After Atlantic closed Charlotte went through, forgive the pun, a “dry spell.”
And then, in the 80s and 90s, craft brewing took off. Small brewers began popping up around the country, and in Charlotte, too. Dilworth Brewing Company, the Johnson Beer Company and South End Brewery came on to the scene. But none of them lasted. The craft beer boom kind of whimpered out.
These new brewers have staked their future on the bet that the city’s latest craft beer boom will stick. “Buy local” has become a catch phrase and brewers like Todd Ford are making that part of their pitch.
“Obviously the product is fresher, if it’s made in your neighborhood versus being shipped across the country,” Ford says. “Or heaven forbid shipped across the world.”
The city of Charlotte wants to make it easier for breweries to set up and attract customers. Just this week, the city changed zoning rules to allow more breweries to open alongside shops and restaurants instead of being confined to industrial areas. That’s encouraging news to small-time brewers like Jason Alexander.
He’s is in his backyard, adding hops to his latest batch of beer. They look like dried green buds. It’s pouring rain.

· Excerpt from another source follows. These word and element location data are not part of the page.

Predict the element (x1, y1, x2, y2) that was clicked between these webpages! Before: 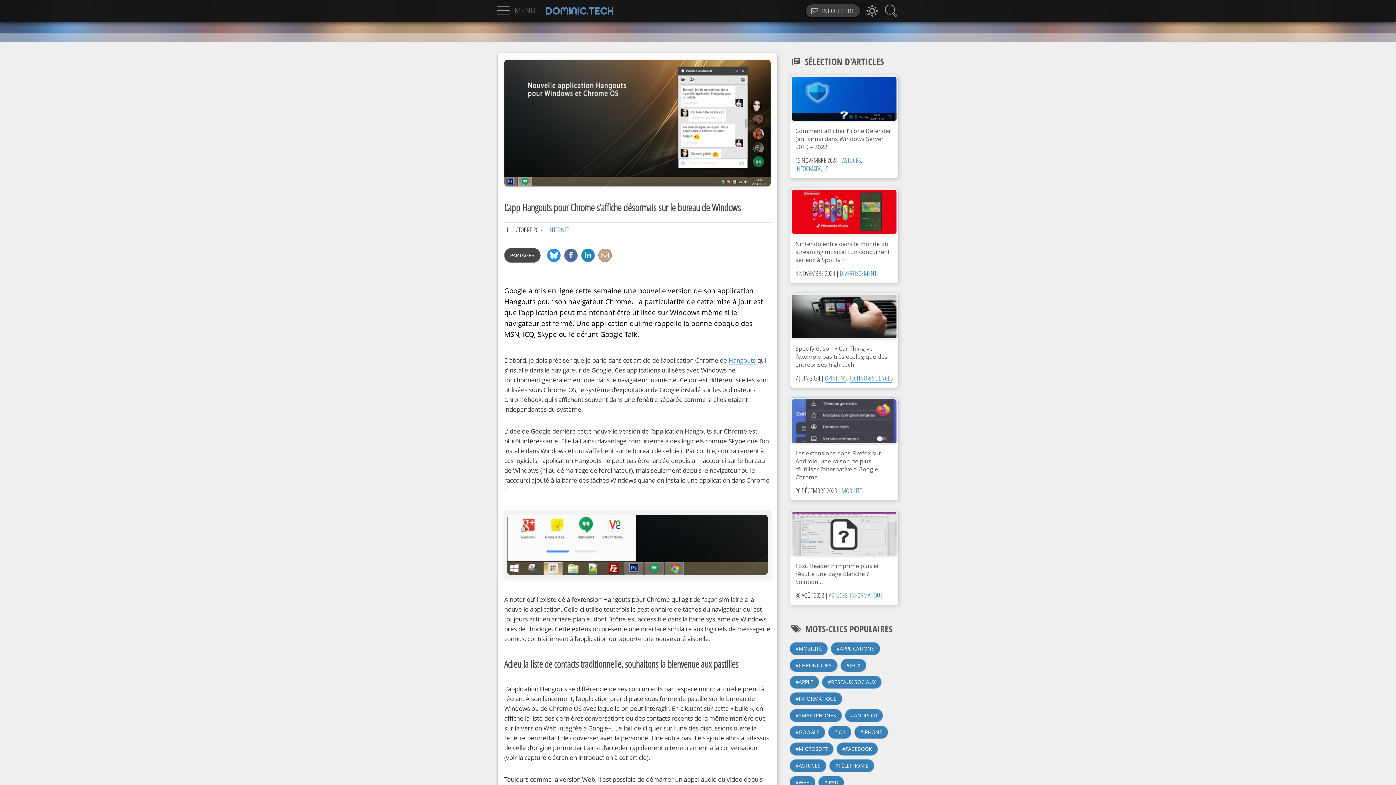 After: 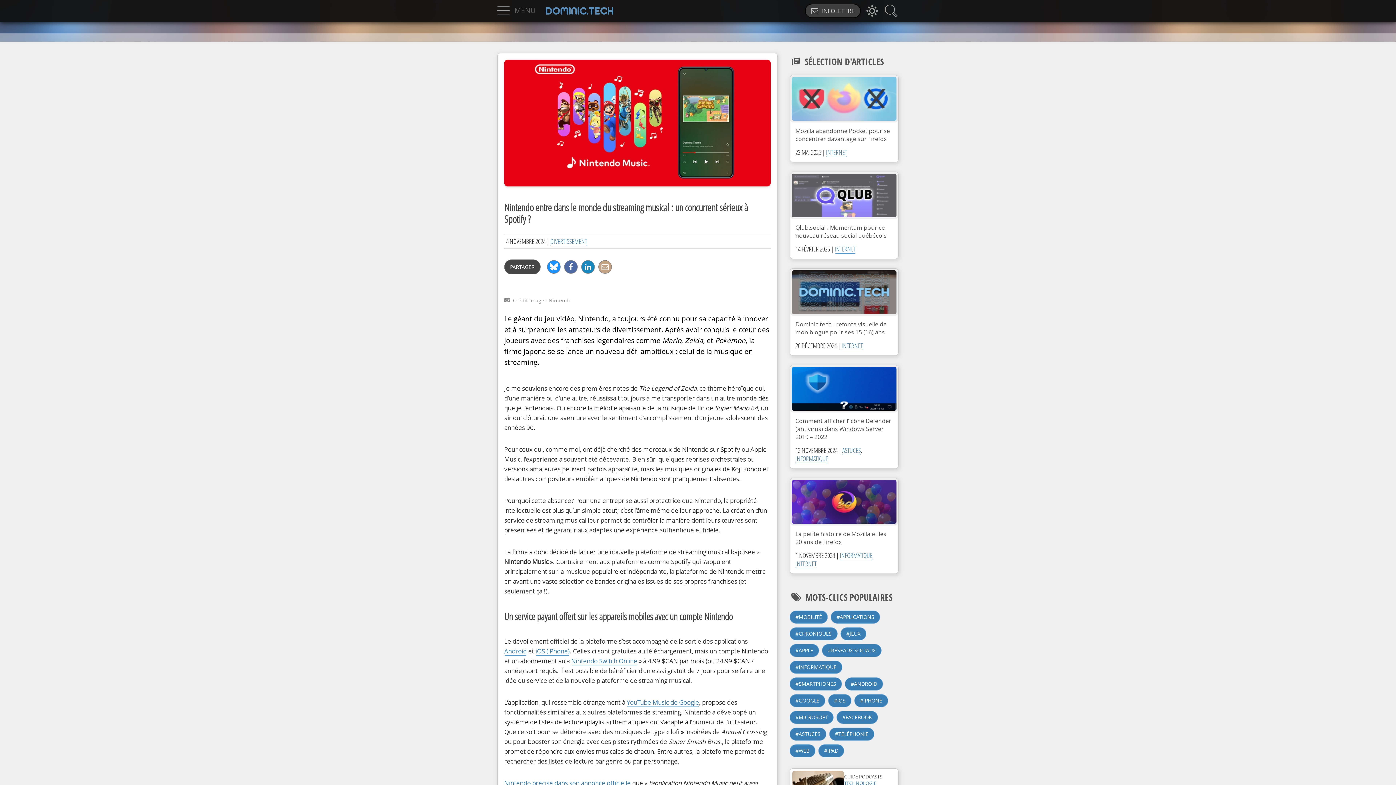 Action: bbox: (790, 188, 898, 235)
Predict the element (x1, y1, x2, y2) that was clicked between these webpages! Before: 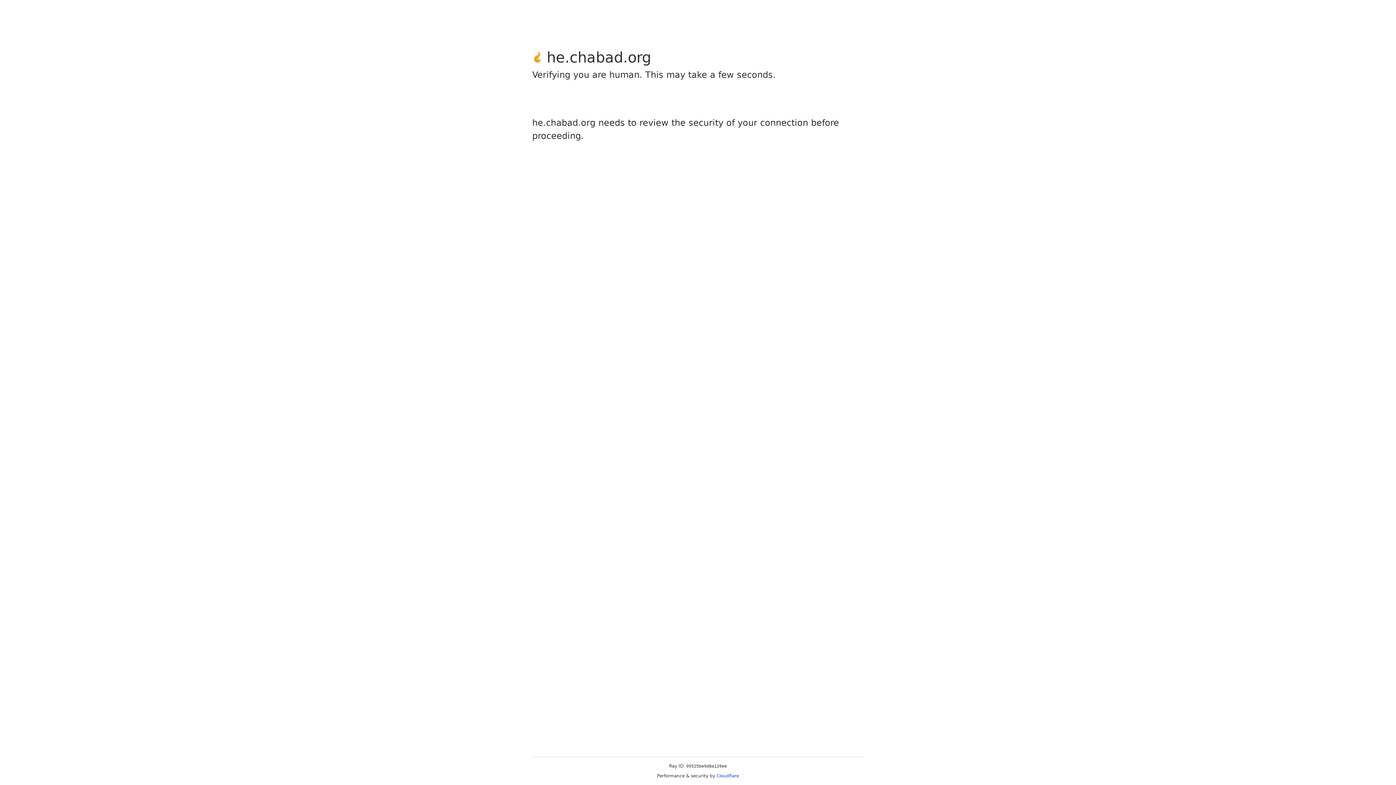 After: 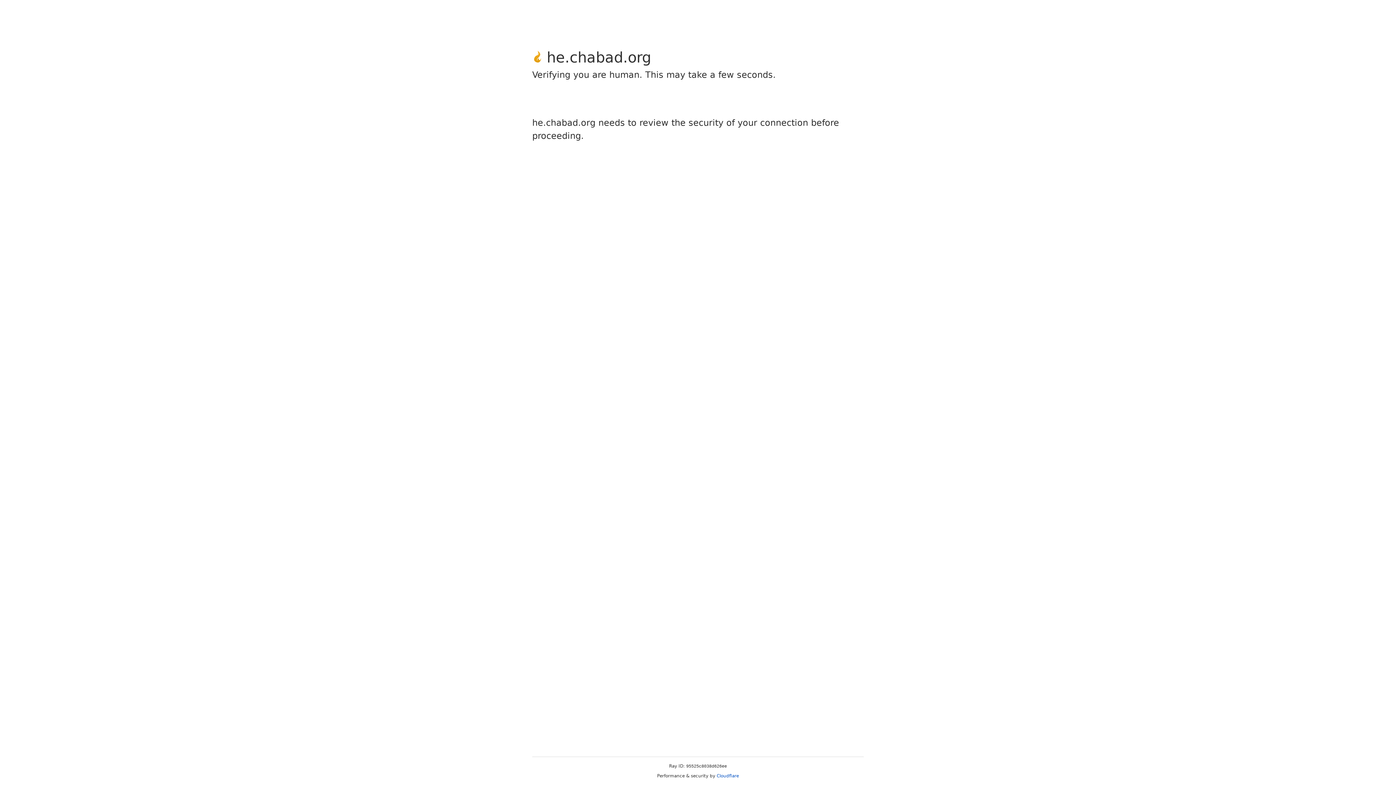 Action: label: Cloudflare bbox: (716, 773, 739, 778)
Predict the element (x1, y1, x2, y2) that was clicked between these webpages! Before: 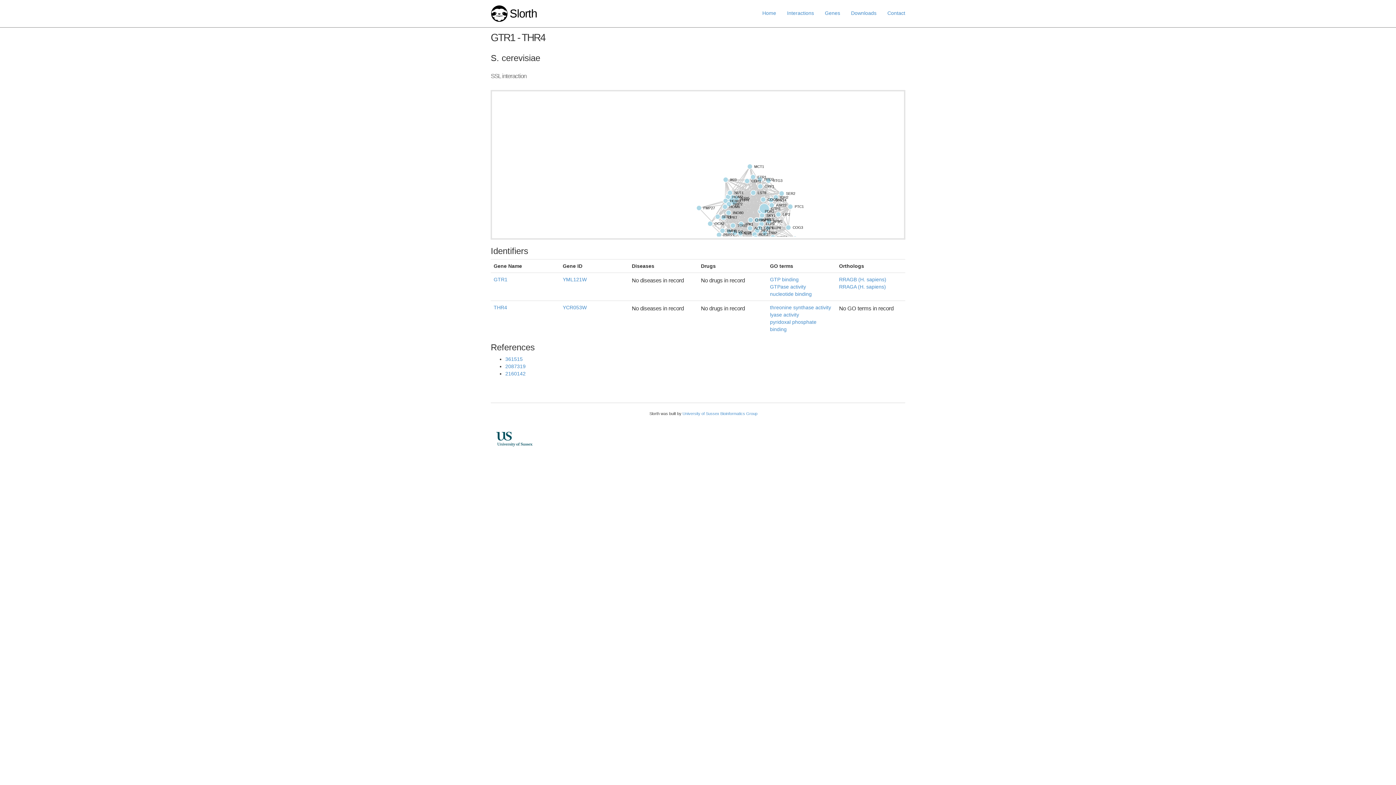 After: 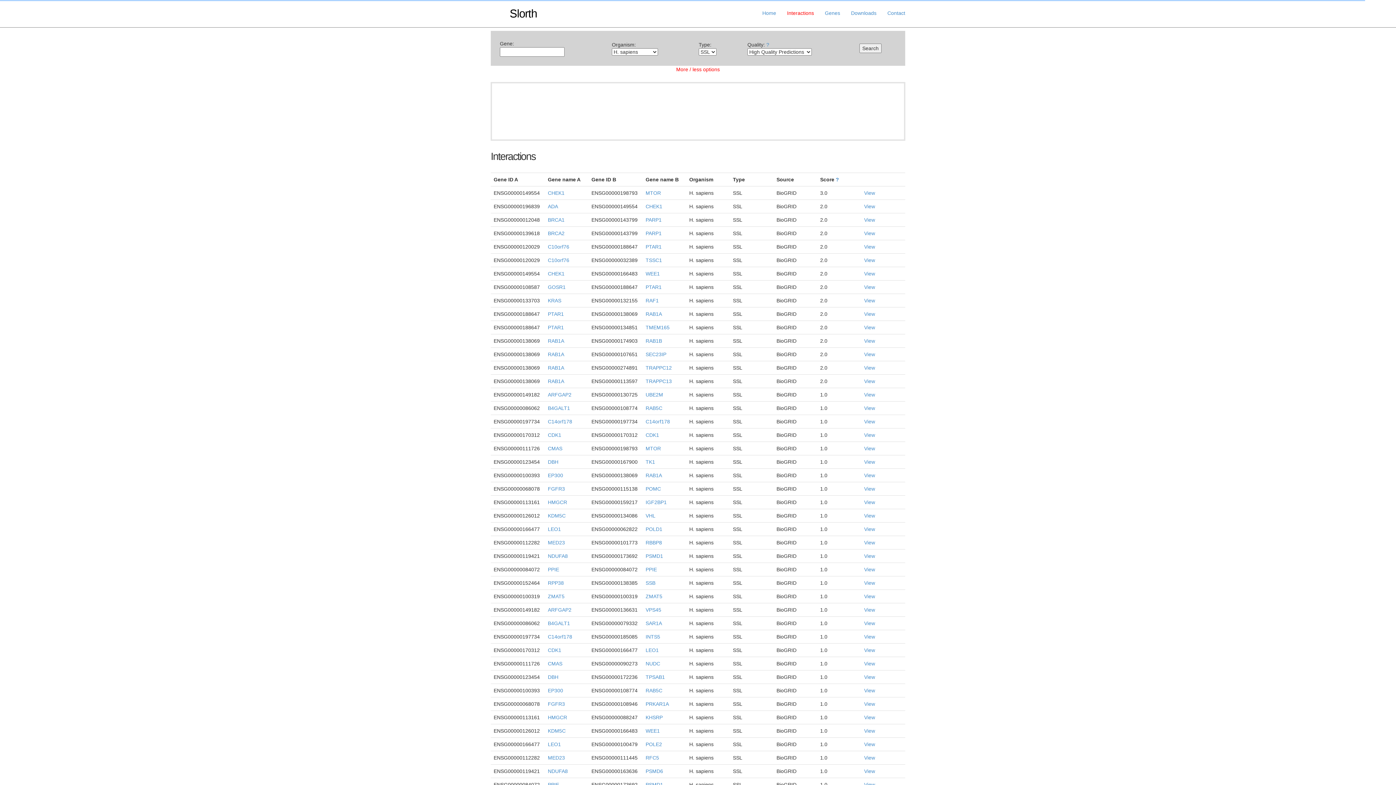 Action: bbox: (781, 4, 819, 22) label: Interactions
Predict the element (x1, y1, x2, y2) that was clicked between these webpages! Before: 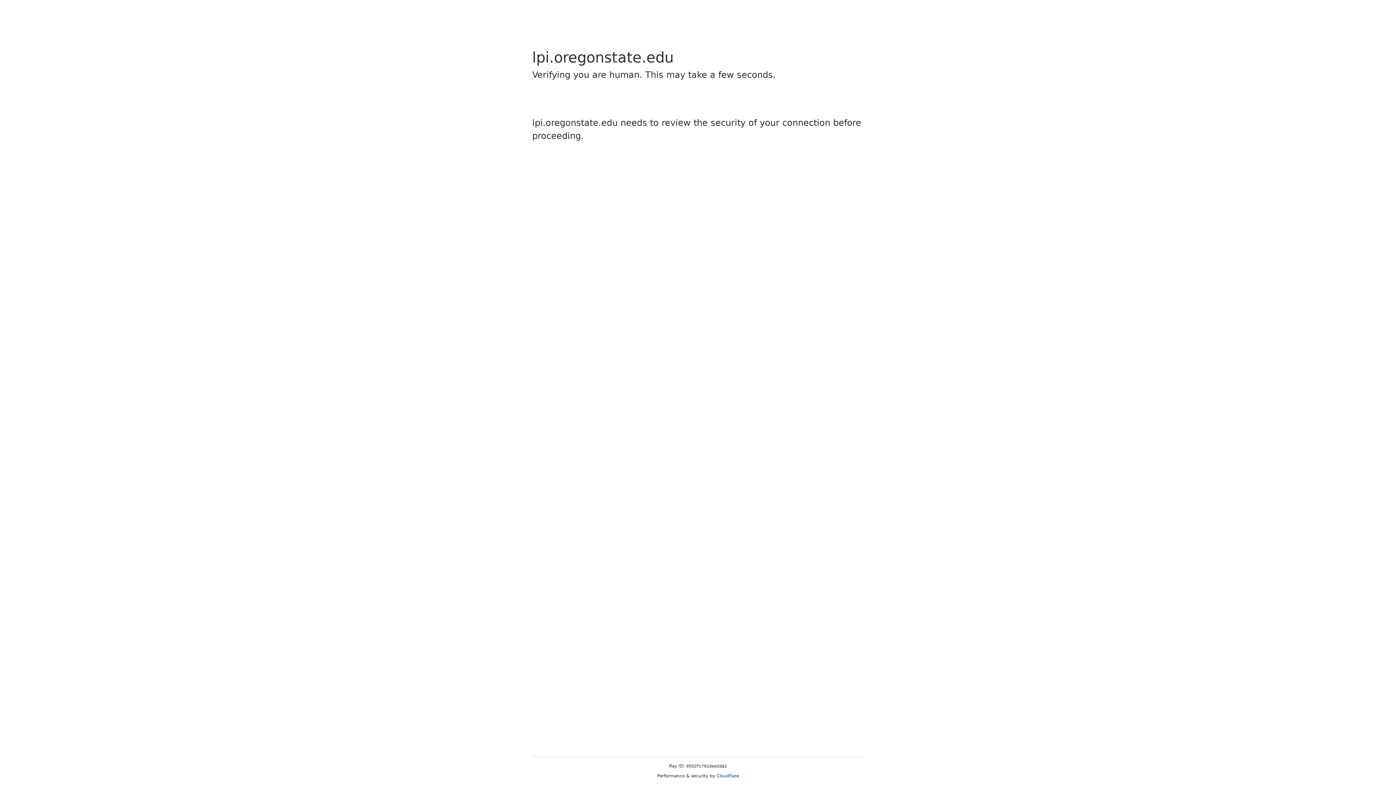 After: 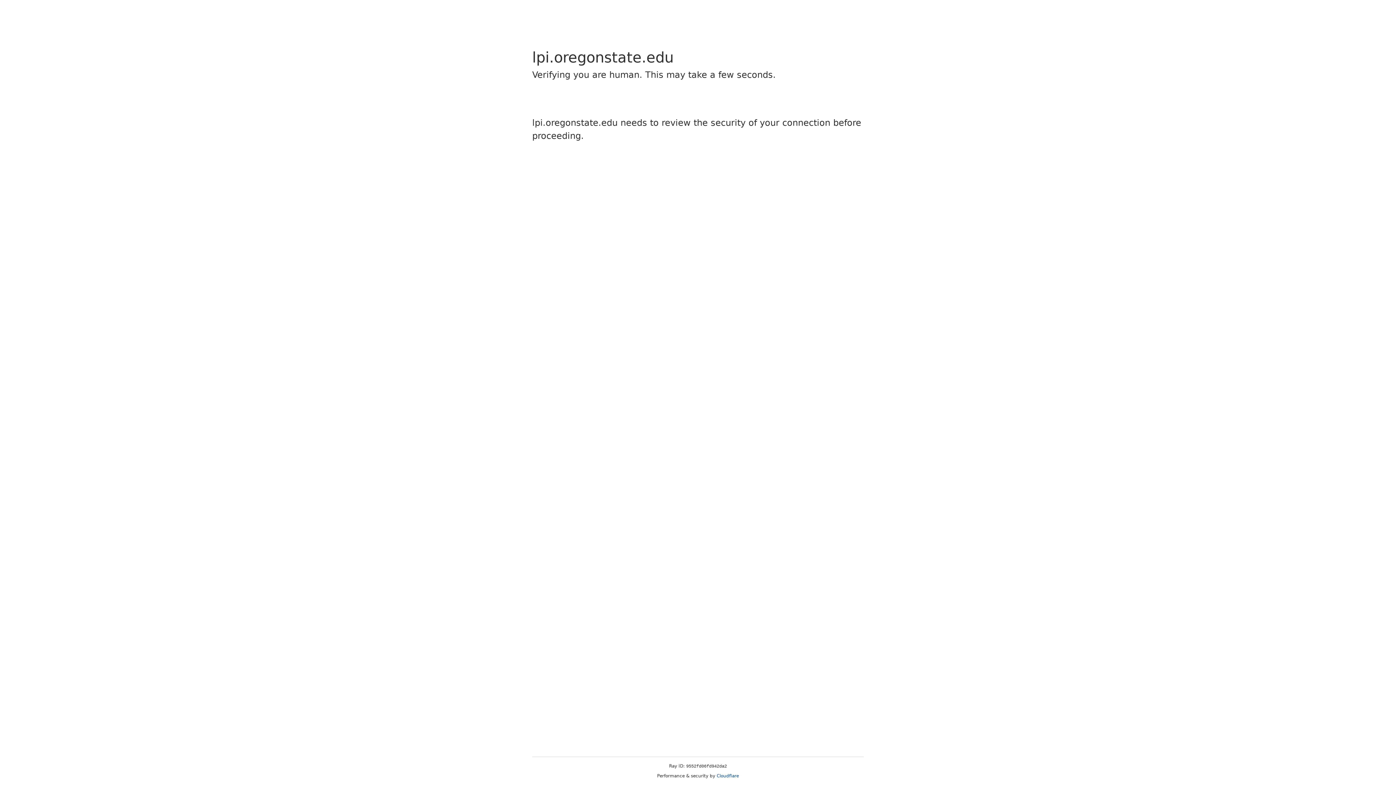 Action: label: Cloudflare bbox: (716, 773, 739, 778)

“We’re going to put them in here, and these guys will just kind of hang out,” Alexander says. “We’ll start getting ready to boil in about 20 minutes.”
Alexander and his brother brew in their spare time under the name Free Range Brewing. They can’t legally sell their beer until they actually open a brewery, which they hope to do this year. They’re looking at spaces in Plaza Midwood, where it’s easy for people to wander in and buy a pint.
“Beer works for everybody,” Alexander says.
And he’s hopeful craft beer will work for Charlotte.